* **Supplied text**:
****************************************

V. Analysis and conclusion
[25] As set out in the appellant’s factum and counsel’s oral submissions, the appellant submits that the motion judge erred in applying the equitable principles relating to relief from forfeiture and unconscionability by, among other things, failing to consider (i) the conduct of the parties, (ii) the gravity of the breach, and (iii) the disparity between the forfeited amount and the damage caused by the breach.
[26] With respect to conduct of the parties and the gravity of the breach, the appellant says that the motion judge failed to take into account the appellant’s reasonable course of conduct, including (i) attending to rectify alleged deficiencies in a timely manner, and (ii) offering to re-attend with his own engineer and immediately repairing any remaining deficiencies. The appellant further says that the motion judge failed to recognize the respondent’s bad faith in not allowing the appellant to (i) be present when the respondent’s engineer conducted their inspections, (ii) inspect the alleged deficiencies, or (iii) retain its own engineer to provide a report. With respect to the gravity of the breach and the disproportionate nature of the remedy, the appellate also notes the disparity between the disputed $30,000 and the cost of remediating deficiencies, being $10,000 (as estimated by the respondent’s engineer) or considerably less (by the appellant’s estimate).
[27] The appellant (in his factum) also relies on the disparity in amount to support its position that the stipulated remedy should be treated as an unenforceable penalty. In the appellant’s submission, payment of the disputed $30,000 to the respondent would be an extravagant and unconscionable windfall that did not represent a genuine pre-estimate of damages. Therefore, the remedy is a penalty that is not enforceable at common law.

****************************************

Element lookup records

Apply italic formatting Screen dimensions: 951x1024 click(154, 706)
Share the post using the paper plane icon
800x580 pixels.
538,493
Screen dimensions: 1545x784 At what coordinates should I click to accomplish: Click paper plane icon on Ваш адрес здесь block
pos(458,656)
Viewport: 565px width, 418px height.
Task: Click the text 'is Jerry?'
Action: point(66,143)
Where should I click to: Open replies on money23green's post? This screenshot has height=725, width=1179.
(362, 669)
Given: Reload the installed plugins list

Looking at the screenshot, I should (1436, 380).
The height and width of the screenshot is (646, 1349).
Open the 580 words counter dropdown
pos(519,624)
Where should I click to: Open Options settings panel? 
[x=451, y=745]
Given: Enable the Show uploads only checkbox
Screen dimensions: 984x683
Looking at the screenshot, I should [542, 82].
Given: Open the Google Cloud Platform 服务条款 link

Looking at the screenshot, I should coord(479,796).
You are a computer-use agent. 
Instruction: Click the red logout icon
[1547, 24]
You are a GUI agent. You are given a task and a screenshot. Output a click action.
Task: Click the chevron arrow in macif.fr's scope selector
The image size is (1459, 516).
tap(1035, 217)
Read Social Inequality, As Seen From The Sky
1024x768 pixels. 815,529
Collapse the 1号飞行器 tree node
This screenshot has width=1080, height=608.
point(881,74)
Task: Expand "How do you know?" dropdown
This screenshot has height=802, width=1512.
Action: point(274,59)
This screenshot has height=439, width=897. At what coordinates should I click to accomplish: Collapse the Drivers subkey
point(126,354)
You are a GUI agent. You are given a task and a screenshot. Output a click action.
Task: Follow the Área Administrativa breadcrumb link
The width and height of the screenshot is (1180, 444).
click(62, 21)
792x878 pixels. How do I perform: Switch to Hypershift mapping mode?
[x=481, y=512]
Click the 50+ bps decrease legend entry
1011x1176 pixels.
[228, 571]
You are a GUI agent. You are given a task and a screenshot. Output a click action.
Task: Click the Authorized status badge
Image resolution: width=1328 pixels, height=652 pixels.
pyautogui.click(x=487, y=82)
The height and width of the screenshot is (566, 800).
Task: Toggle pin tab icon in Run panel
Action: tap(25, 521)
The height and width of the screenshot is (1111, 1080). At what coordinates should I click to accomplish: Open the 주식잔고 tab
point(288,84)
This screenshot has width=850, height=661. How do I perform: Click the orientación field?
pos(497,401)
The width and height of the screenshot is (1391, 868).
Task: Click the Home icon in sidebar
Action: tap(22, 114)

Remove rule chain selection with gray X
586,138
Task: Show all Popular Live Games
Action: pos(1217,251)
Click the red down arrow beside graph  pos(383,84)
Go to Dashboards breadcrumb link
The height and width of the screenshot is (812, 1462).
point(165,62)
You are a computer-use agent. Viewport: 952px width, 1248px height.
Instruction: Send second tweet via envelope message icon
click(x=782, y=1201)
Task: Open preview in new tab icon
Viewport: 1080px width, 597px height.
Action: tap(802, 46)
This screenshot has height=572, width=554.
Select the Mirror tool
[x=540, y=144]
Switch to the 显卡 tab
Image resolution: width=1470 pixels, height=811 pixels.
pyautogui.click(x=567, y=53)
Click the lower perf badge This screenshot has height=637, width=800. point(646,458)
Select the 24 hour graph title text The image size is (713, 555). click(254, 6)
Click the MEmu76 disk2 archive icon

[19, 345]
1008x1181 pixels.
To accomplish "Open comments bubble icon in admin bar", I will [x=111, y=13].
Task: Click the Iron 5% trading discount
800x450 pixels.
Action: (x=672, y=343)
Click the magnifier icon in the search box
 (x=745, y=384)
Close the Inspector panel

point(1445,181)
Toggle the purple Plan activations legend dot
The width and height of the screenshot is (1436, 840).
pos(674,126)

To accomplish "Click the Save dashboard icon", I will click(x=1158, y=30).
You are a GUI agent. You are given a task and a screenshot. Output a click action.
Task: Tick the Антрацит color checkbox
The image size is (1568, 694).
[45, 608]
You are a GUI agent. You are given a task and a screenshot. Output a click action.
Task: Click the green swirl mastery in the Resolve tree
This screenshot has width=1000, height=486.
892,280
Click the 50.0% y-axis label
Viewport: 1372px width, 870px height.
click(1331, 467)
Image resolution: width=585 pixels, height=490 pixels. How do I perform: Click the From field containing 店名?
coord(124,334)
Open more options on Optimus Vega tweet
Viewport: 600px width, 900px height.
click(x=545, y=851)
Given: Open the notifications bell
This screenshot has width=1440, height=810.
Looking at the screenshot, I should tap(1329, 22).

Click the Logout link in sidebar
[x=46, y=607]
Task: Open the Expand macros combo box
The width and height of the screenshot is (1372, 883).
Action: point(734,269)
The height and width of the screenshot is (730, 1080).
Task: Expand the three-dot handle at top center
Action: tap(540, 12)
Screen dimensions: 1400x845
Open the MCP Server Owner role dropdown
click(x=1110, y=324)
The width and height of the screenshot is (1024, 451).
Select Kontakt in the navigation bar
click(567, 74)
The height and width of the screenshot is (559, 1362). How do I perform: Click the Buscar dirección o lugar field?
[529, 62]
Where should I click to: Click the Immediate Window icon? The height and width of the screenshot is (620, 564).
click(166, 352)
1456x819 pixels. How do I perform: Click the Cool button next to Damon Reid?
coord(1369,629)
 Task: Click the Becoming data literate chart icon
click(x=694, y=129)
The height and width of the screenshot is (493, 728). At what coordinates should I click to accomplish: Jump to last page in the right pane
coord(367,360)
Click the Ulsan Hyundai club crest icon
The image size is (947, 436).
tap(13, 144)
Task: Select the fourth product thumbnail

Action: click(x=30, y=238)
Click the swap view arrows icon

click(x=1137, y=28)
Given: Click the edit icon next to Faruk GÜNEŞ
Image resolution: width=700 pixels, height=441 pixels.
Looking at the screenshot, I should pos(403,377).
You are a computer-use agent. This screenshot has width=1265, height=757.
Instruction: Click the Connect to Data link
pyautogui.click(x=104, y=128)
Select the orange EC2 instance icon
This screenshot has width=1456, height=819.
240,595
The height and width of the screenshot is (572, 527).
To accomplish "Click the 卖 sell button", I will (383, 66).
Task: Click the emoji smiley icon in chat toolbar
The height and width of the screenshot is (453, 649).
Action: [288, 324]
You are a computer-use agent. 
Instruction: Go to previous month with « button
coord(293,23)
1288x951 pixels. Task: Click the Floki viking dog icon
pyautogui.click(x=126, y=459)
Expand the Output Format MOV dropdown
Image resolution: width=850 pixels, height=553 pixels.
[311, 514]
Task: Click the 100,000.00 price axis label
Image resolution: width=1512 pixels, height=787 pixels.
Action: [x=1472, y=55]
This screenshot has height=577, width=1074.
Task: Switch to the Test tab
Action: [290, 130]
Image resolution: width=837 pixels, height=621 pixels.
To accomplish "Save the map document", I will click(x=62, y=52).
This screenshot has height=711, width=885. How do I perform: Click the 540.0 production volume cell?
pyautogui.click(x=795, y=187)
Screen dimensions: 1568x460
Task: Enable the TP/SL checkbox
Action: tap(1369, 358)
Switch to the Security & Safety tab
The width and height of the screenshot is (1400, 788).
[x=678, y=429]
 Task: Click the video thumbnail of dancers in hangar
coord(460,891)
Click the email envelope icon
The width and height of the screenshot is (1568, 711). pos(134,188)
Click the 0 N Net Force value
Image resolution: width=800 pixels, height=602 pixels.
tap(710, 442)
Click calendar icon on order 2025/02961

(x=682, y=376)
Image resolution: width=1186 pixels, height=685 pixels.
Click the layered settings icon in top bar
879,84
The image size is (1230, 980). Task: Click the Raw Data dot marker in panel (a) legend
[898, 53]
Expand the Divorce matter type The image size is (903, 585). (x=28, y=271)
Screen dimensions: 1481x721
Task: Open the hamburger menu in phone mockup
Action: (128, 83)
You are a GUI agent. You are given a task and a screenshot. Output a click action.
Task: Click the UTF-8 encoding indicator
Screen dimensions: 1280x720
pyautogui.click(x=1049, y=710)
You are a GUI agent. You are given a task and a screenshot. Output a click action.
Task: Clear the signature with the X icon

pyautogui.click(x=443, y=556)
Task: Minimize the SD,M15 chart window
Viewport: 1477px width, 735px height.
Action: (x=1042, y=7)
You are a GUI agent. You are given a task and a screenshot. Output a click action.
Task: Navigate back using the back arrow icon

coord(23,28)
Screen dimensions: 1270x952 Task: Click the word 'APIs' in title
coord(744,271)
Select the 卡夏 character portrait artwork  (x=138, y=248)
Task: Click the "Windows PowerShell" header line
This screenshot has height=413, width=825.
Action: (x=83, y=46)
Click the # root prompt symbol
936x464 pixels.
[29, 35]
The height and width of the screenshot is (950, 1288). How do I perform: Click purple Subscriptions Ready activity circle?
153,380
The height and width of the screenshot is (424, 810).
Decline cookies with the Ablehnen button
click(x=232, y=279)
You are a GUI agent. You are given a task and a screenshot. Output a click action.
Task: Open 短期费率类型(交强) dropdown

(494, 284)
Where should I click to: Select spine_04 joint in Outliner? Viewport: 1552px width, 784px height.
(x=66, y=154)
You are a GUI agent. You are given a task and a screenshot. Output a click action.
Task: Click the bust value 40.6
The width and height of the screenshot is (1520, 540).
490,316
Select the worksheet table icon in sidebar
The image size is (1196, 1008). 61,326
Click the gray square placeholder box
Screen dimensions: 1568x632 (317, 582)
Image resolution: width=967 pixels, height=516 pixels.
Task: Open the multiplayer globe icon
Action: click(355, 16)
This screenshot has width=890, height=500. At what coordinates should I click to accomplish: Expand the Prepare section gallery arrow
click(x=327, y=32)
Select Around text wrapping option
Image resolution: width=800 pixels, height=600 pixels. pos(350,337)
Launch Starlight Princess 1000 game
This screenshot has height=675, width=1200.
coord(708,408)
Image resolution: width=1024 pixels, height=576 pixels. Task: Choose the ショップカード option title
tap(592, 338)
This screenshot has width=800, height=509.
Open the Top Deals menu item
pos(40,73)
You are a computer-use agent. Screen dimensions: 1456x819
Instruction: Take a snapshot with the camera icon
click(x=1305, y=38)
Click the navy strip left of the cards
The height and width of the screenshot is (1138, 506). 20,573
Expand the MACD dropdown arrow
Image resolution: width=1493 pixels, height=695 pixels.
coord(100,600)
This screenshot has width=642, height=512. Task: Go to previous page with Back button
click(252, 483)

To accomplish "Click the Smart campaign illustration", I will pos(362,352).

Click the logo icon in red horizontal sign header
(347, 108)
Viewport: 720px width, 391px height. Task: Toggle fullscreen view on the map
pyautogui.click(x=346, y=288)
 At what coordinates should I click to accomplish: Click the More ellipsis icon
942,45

****************************************

* **Required work**:
(A) Using the appeal passage, decide whether each statement agrees with it: (i) the respondent's engineer put the cost of fixing the deficiencies at $10,000; (ii) the appellant says he was allowed to be present during the respondent's engineer's inspections; (iii) the amount in dispute is $30,000. For each, answer yes or no and quote the words of the passage that decide it.
(B) According to the appeal passage, why does the appellant argue that the stipulated remedy is not enforceable? Answer in one to three sentences.
These records have nothing to do with the appeal passage.

* **Per-task outputs**:
(A)
(i) Yes: "being $10,000 (as estimated by the respondent’s engineer)"
(ii) No: "the respondent’s bad faith in not allowing the appellant to (i) be present when the respondent’s engineer conducted their inspections"
(iii) Yes: "the disputed $30,000"

(B) The appellant argues that paying the disputed $30,000 to the respondent would be an extravagant and unconscionable windfall that was not a genuine pre-estimate of damages. That makes the remedy a penalty, and a penalty is not enforceable at common law.